Step 4. Conclude. Moving the two inputs closer or farther only changes the instants at which the same output values appear, never those values themselves. The neuron produces the same collection of responses whatever $\Delta$ is.

Result. Without an internal variable linking one step to the next, the neuron cannot measure a time gap. It needs a state, that is, a term carrying the past into the present, like the $\lambda\, v_t$ of the recurrence.

Solution to exercise 3: the coincidence window

We start from the firing condition on the second input: $c\,(1 + \lambda^{\Delta}) \ge \theta$ .

Step 1. Isolate the $\lambda^{\Delta}$ term. Divide by $c$ (positive), then subtract $1$ :

\lambda^{\Delta} \ge \frac{\theta}{c} - 1

Step 2. Apply the logarithm to both sides. As long as the ratio is positive (which it is here), the logarithm preserves the inequality:

\Delta \cdot \ln \lambda \ge \ln\!\left(\frac{\theta}{c} - 1\right)

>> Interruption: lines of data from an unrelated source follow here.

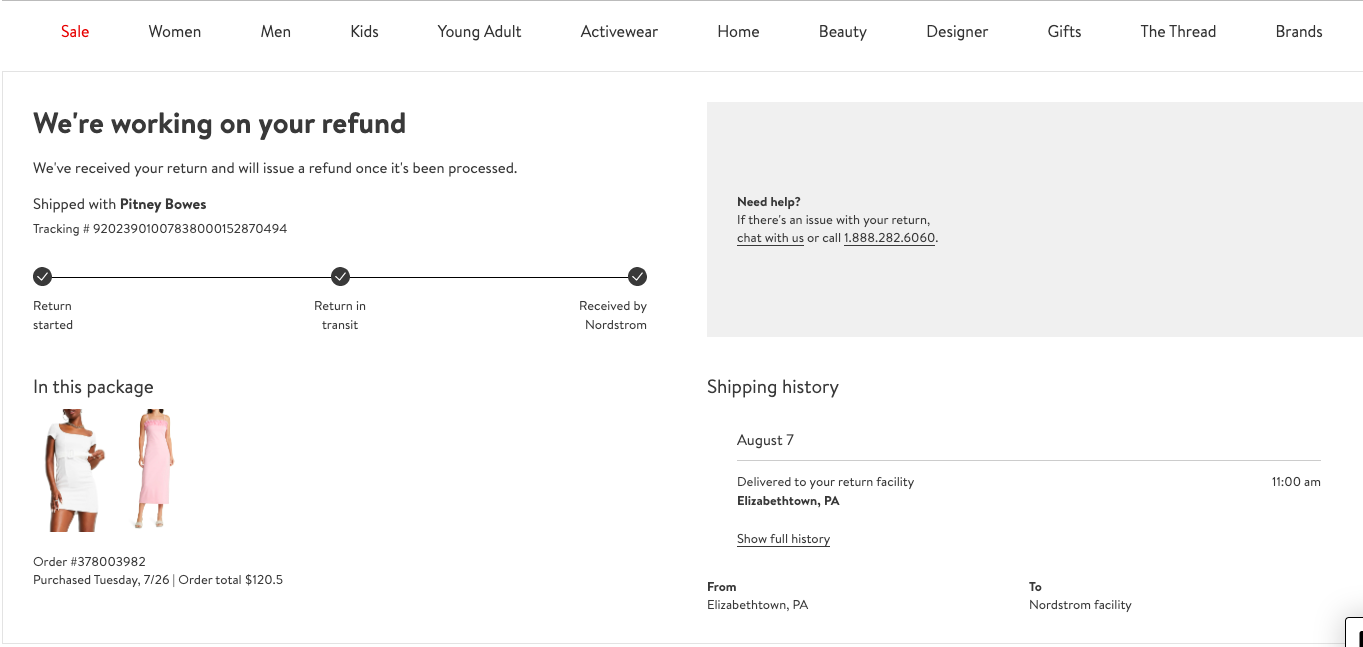This screenshot has height=647, width=1363.
Task: Click the Received by Nordstrom checkmark icon
Action: coord(637,277)
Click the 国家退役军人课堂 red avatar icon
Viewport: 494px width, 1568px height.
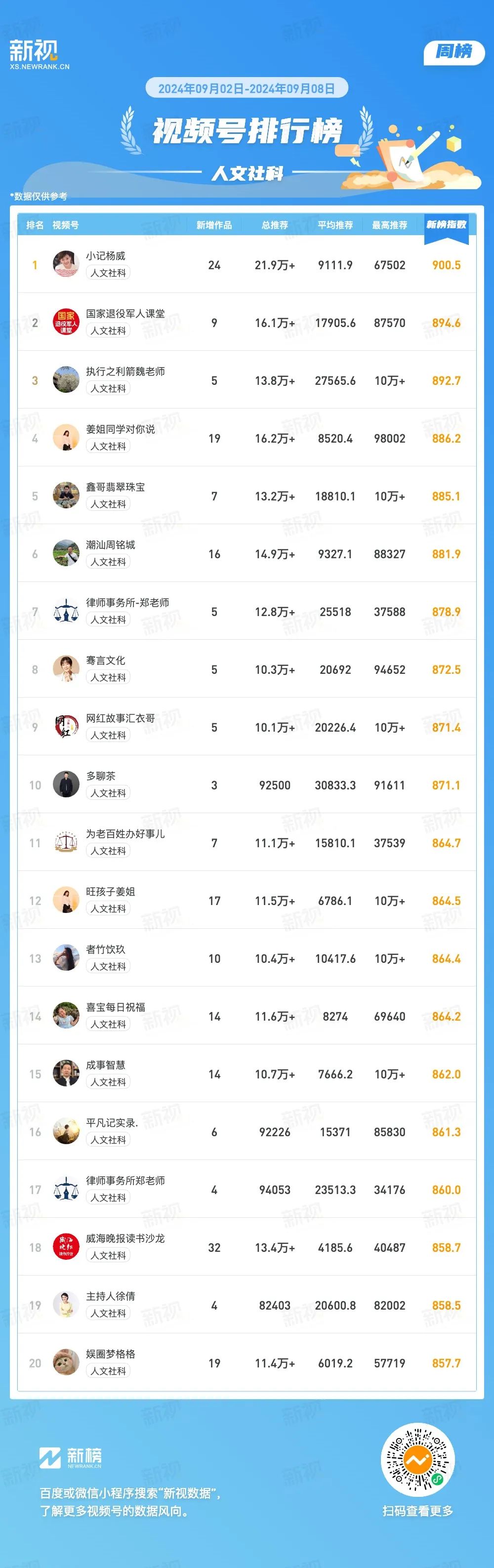coord(66,322)
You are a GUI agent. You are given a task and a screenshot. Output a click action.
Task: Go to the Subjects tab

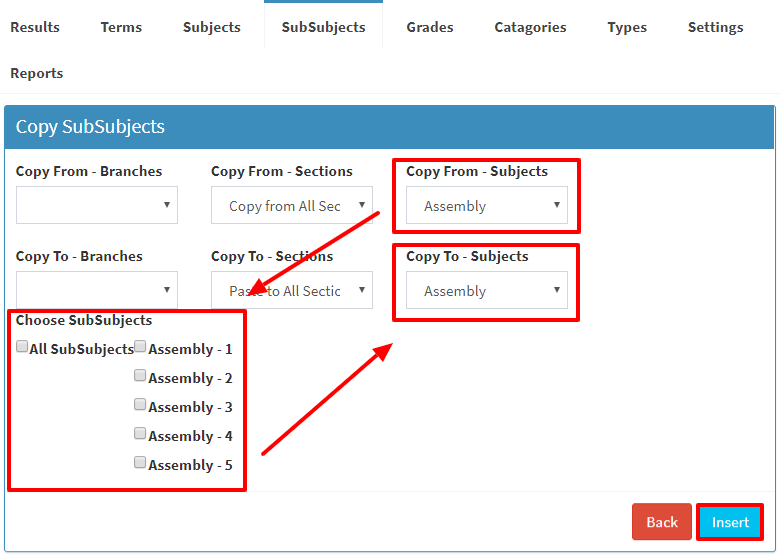[x=212, y=27]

Step 3. Divide by $\ln \lambda$ . Since $0 < \lambda < 1$ , we have $\ln \lambda < 0$ , and dividing by a negative number flips the inequality:

\Delta \le \frac{\ln\!\left(\dfrac{\theta}{c} - 1\right)}{\ln \lambda}

Step 4. The largest admissible integer delay is the floor of this quotient:

\Delta_{\max} = \left\lfloor \frac{\ln\!\left(\dfrac{\theta}{c} - 1\right)}{\ln \lambda} \right\rfloor

Step 5. Apply the values $\lambda = 0.7$ , $c = 0.6$ , $\theta = 0.9$ . First the ratio:

\frac{\theta}{c} - 1 = \frac{0.9}{0.6} - 1 = 1.5 - 1 = 0.5

Step 6. Then the quotient of logarithms:

\frac{\ln(0.5)}{\ln(0.7)} = \frac{-0.693}{-0.357} \approx 1.94

Result. The floor of $1.94$ is $1$ , so $\Delta_{\max} = 1$ . The neuron fires for a delay of $0$ or $1$ step, and falls silent beyond. This is exactly what the interactive component shows with its default settings.

Sources

Jeffress, L. A. (1948). “A place theory of sound localization.” Journal of Comparative and Physiological Psychology 41(1), 35-39. DOI 10.1037/h0061495
Lapicque, L. (1907). “Recherches quantitatives sur l’excitation électrique des nerfs traitée comme une polarisation.” Journal de Physiologie et de Pathologie Générale 9, 620-635. Annotated translation, Brunel & van Rossum, 2007, DOI 10.1007/s00422-007-0189-6
Maass, W. (1997). “Networks of spiking neurons: the third generation of neural network models.” Neural Networks 10(9), 1659-1671. DOI 10.1016/S0893-6080(97)00011-7

To go further

Gerstner, W., Kistler, W. M., Naud, R. & Paninski, L. (2014). Neuronal Dynamics. Cambridge University Press. Chapter 1 on the integrate-and-fire model. neuronaldynamics.epfl.ch
Carr, C. E. & Konishi, M. (1990). “A circuit for detection of interaural time differences in the brain stem of the barn owl.” Journal of Neuroscience 10(10), 3227-3246. DOI 10.1523/JNEUROSCI.10-10-03227.1990

Quiz

1. Why can the foundations neuron not measure a time gap between two inputs?
2. What is the membrane potential of a stateful neuron for?
3. In the recurrence v(t+1) = λ·v(t) + I(t), what happens if λ = 0?
4. What is coincidence detection?
5. What is the output of a spiking neuron?